Ce que je sais
Lorsqu’un artiste vous appel avec un brin de panique dans la voix, en fin de soirée, et vous demande une grosse faveur, il faut ce méfier. De plus, il ne faut jamais répondre au téléphone à moitié endormi et dire oui à un ami sans préalablement avoir pris un café pour être apte à comprendre tous les détails qu’il marmonne. Surtout ne pas confondre la phrase suivante avec un compliment « J’ai pensé à toi parce que tu as fait de la danse et que tu es à l’aise avec ton corps ».

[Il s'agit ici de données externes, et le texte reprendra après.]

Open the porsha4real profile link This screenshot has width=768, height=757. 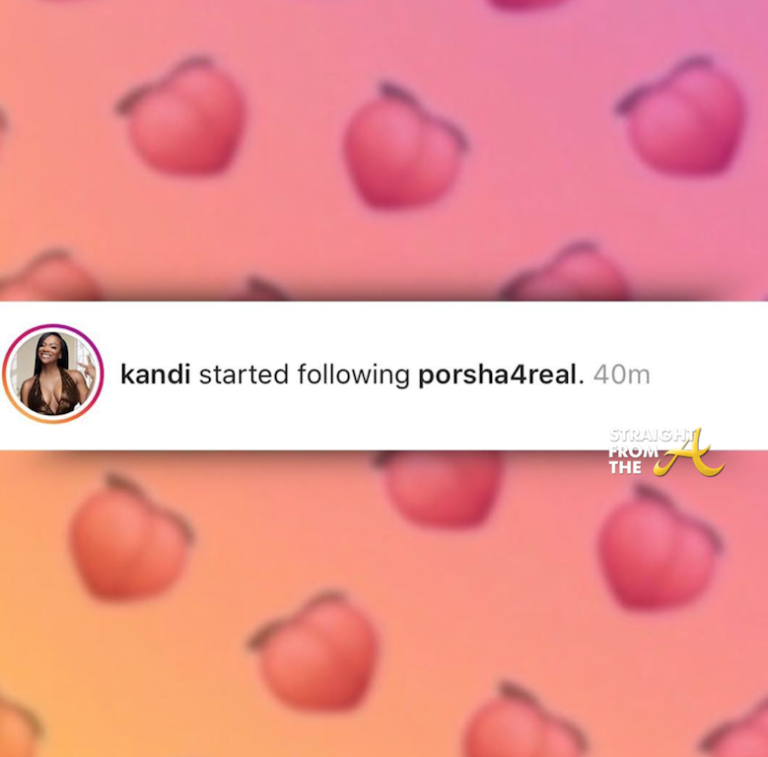pyautogui.click(x=497, y=375)
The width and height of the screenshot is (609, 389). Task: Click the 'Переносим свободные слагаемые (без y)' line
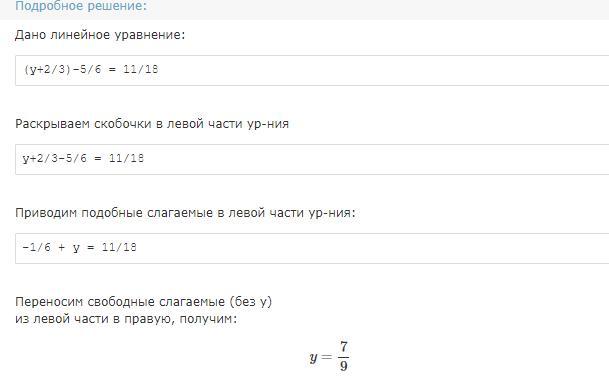(144, 302)
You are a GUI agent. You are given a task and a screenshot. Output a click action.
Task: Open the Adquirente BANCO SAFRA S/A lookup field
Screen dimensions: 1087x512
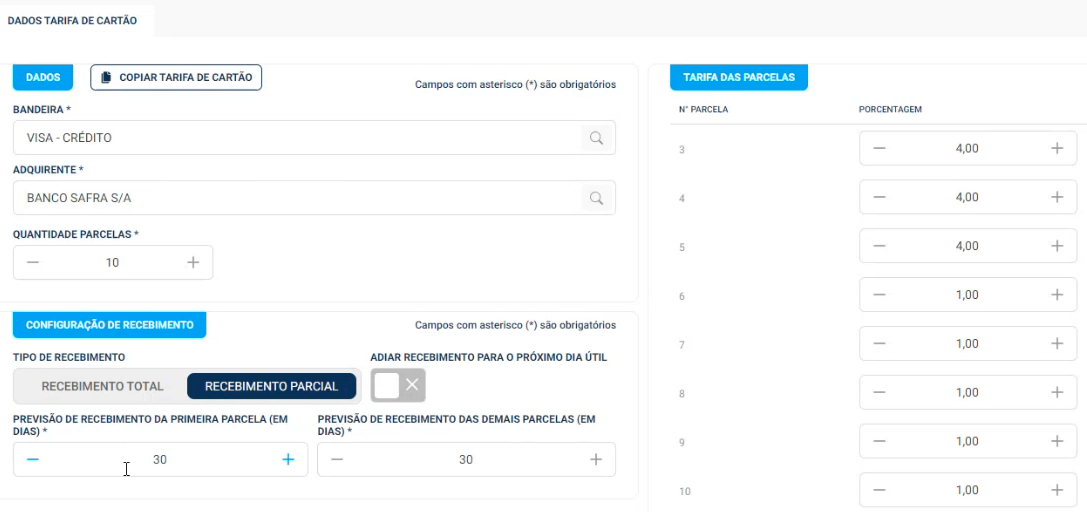[x=297, y=198]
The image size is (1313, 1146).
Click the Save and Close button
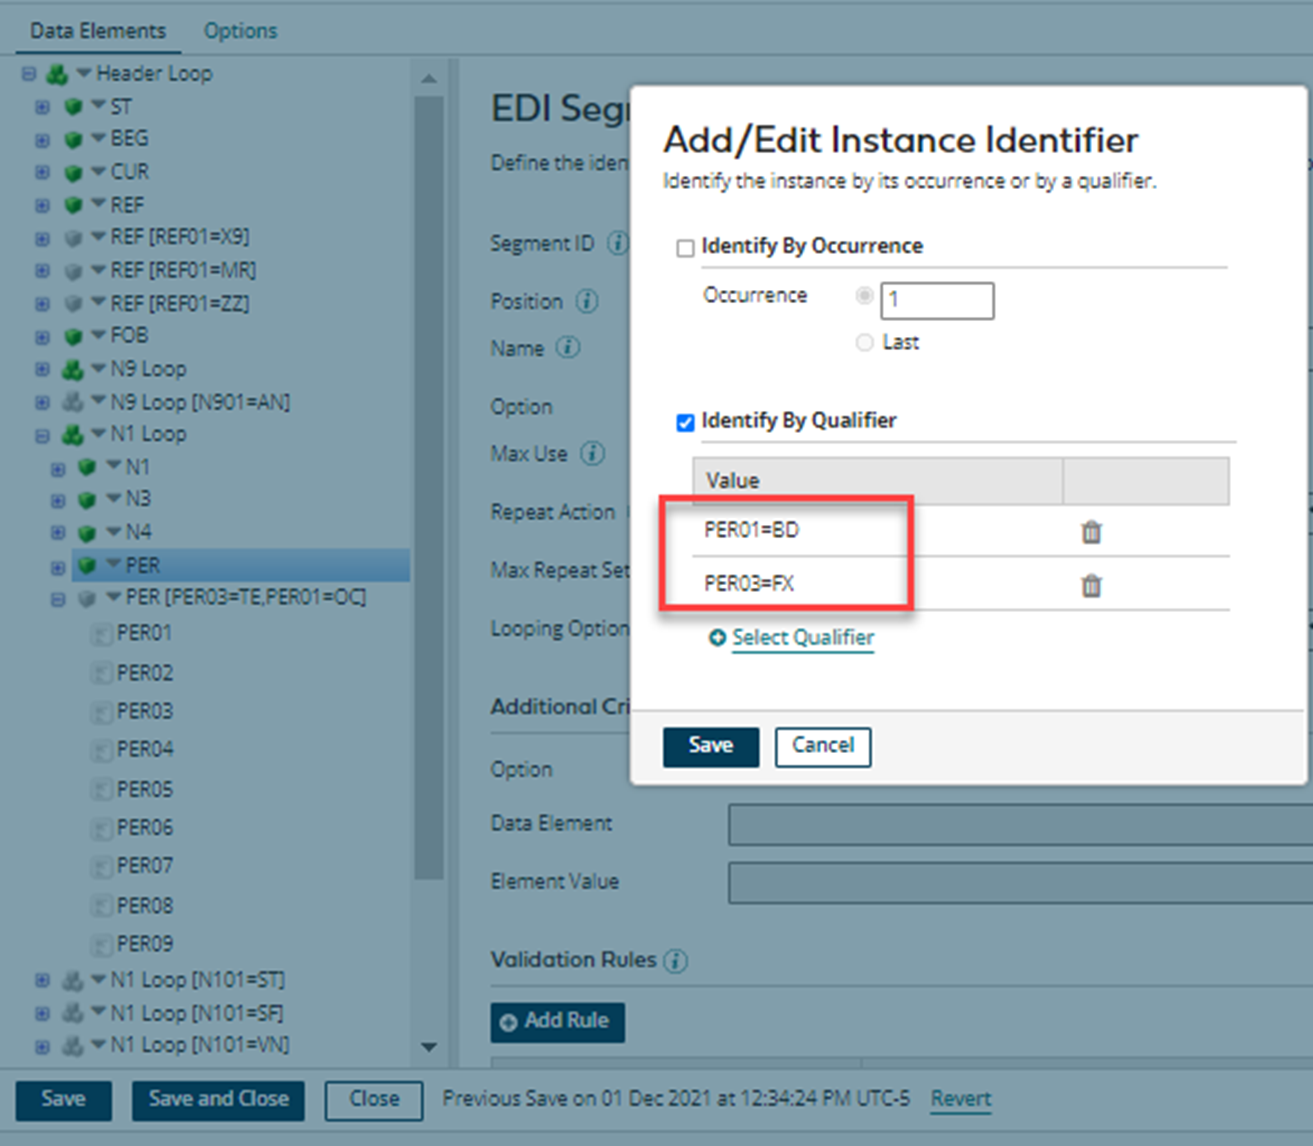pyautogui.click(x=217, y=1100)
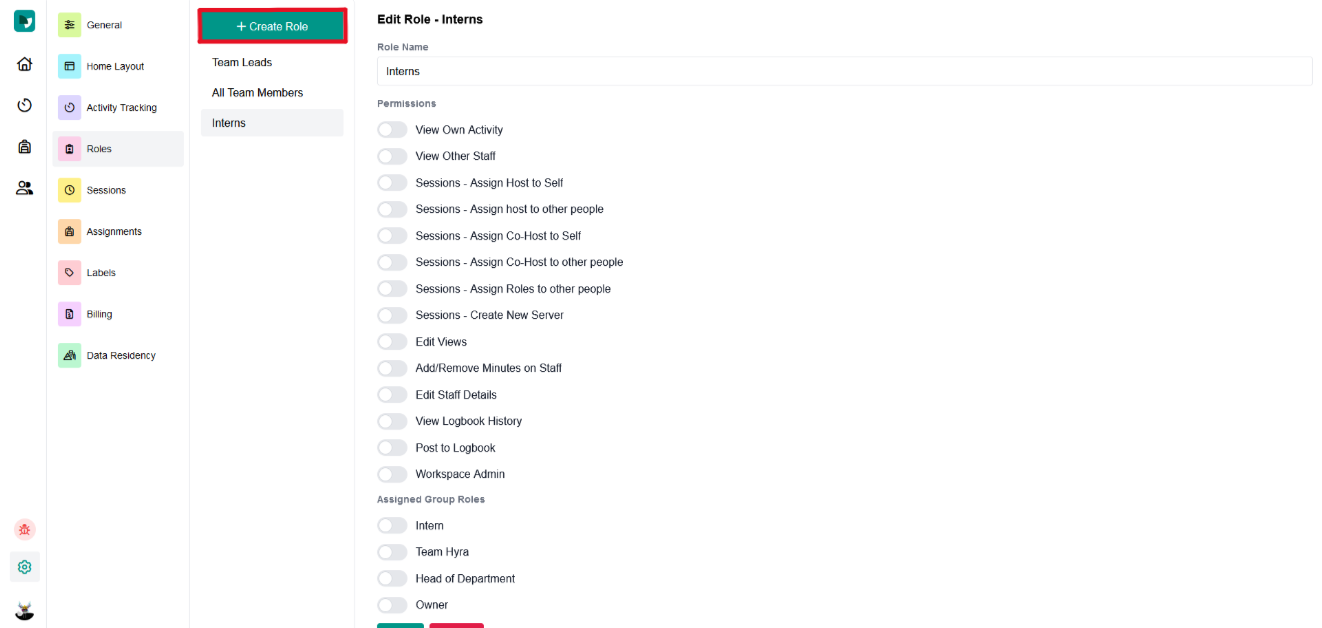Select the clock Activity icon in sidebar
The image size is (1322, 628).
[x=23, y=105]
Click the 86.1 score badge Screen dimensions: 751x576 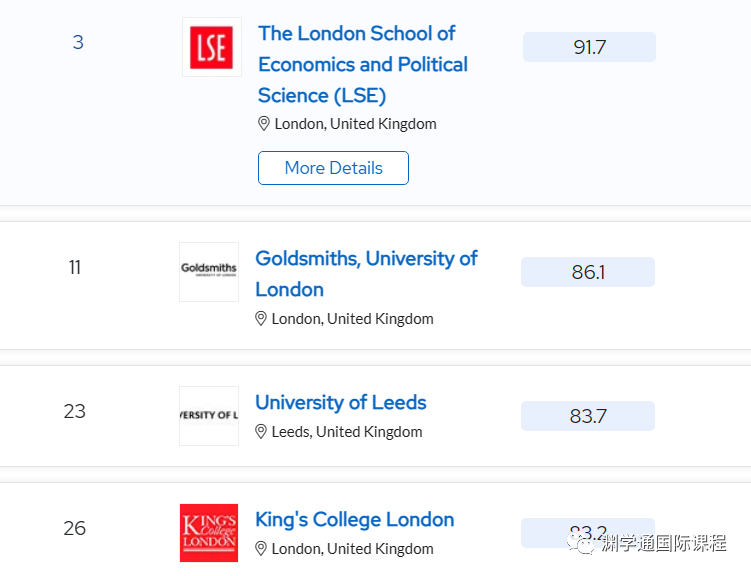tap(588, 272)
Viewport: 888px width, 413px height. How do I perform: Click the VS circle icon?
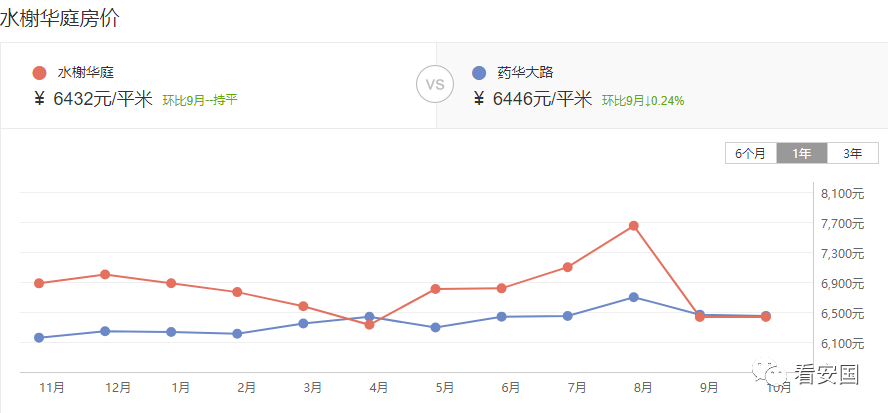click(435, 84)
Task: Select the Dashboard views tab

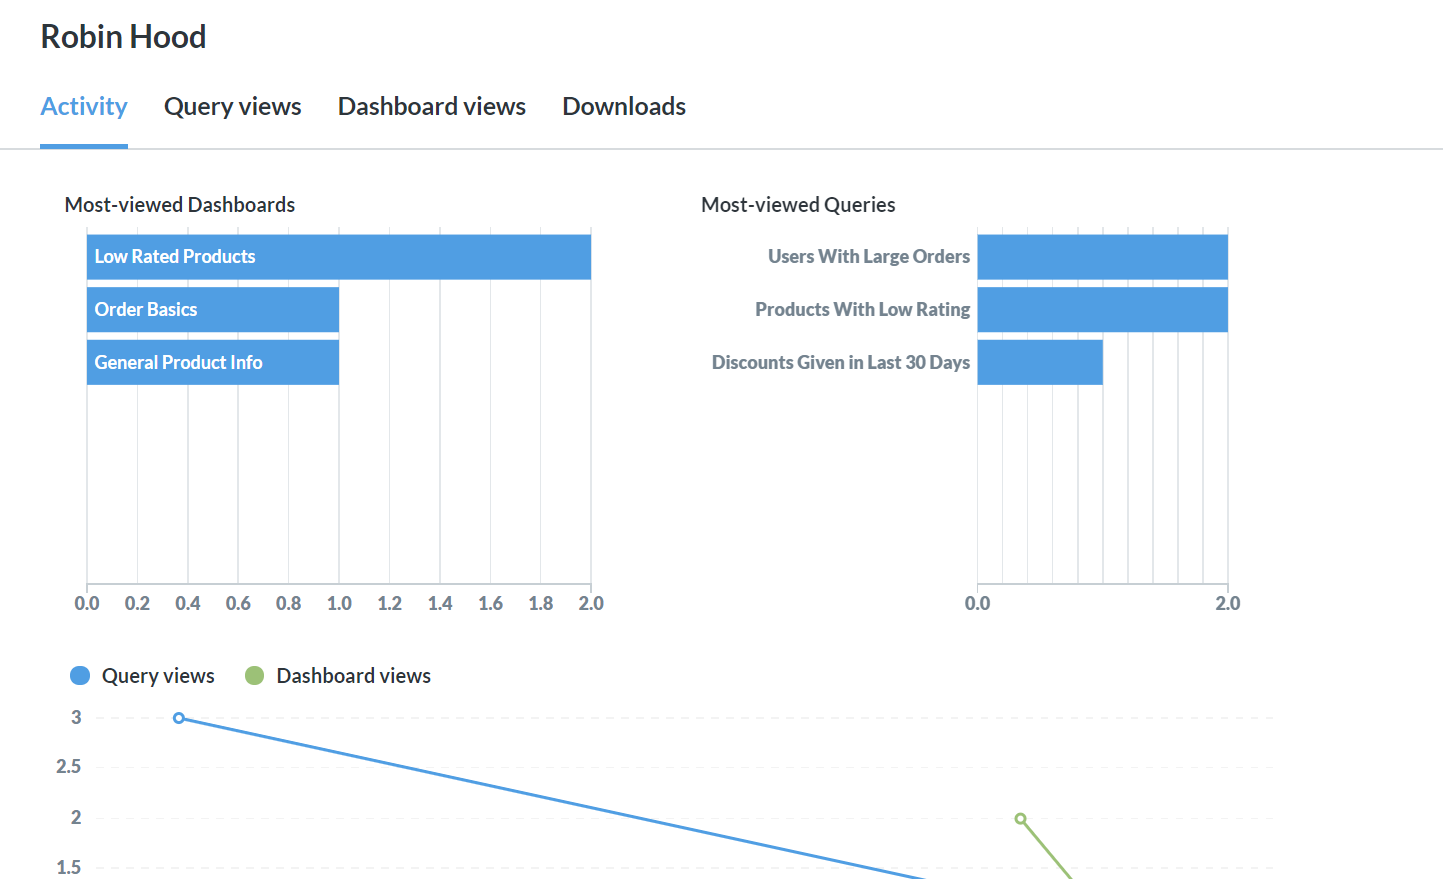Action: 431,107
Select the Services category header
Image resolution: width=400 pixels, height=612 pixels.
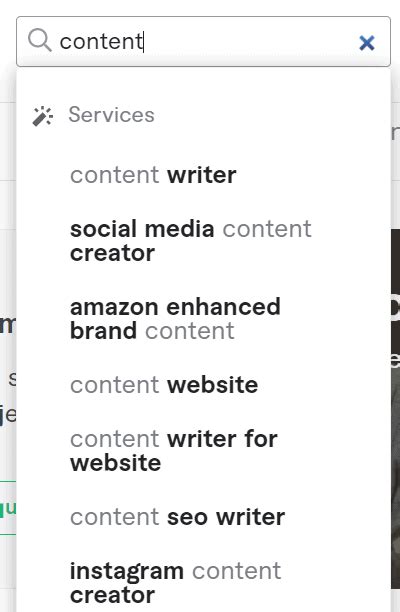[x=111, y=115]
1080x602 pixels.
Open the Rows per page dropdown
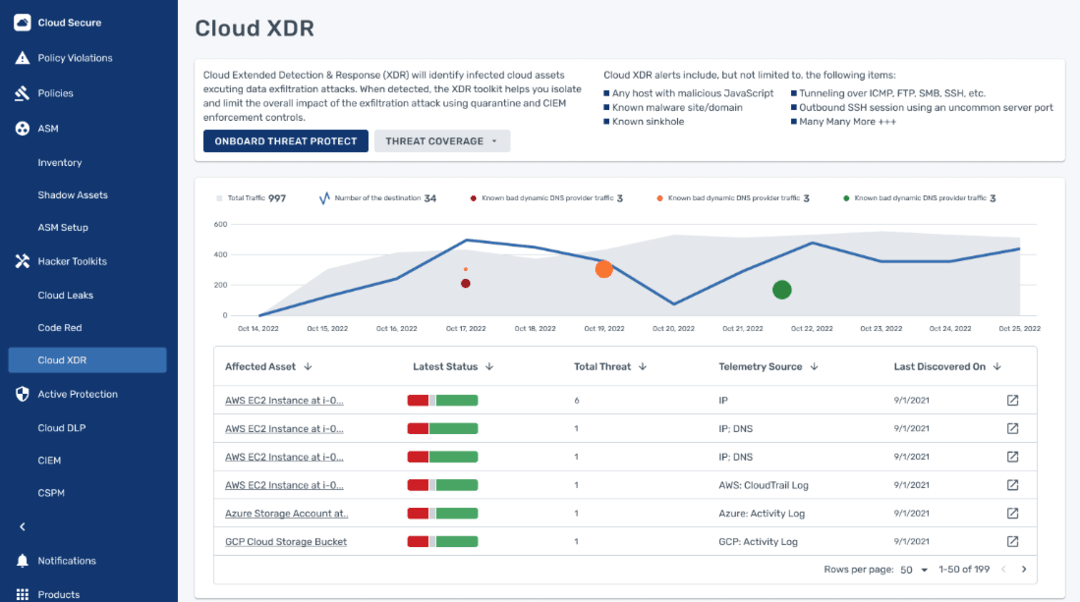pyautogui.click(x=914, y=570)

Attention, cette suite de d’énoncés peut très bien être suivi par ces évènements : Se retrouver devant un groupe d’étudiants, composé à 98% d’hommes hip, dans le vent et incroyablement mignons. Le tout, en portant des collants de nylon et une sorte de body suit en coton stretch jaune avec des pieuvres brunes en relief sans orifice pour sortir les bras. Est-ce que j’ai oublié de dire que ça impliquait aussi des tortillements, des cris aigus, des pommes et aussi deux autres personnes avec qui j’étais littéralement zippé? Qu’est-ce qu’on ne ferait pas au nom de l’art et surtout d’une amitié en béton armé.
Oui, oui, je travail pour avoir des photos de la performance.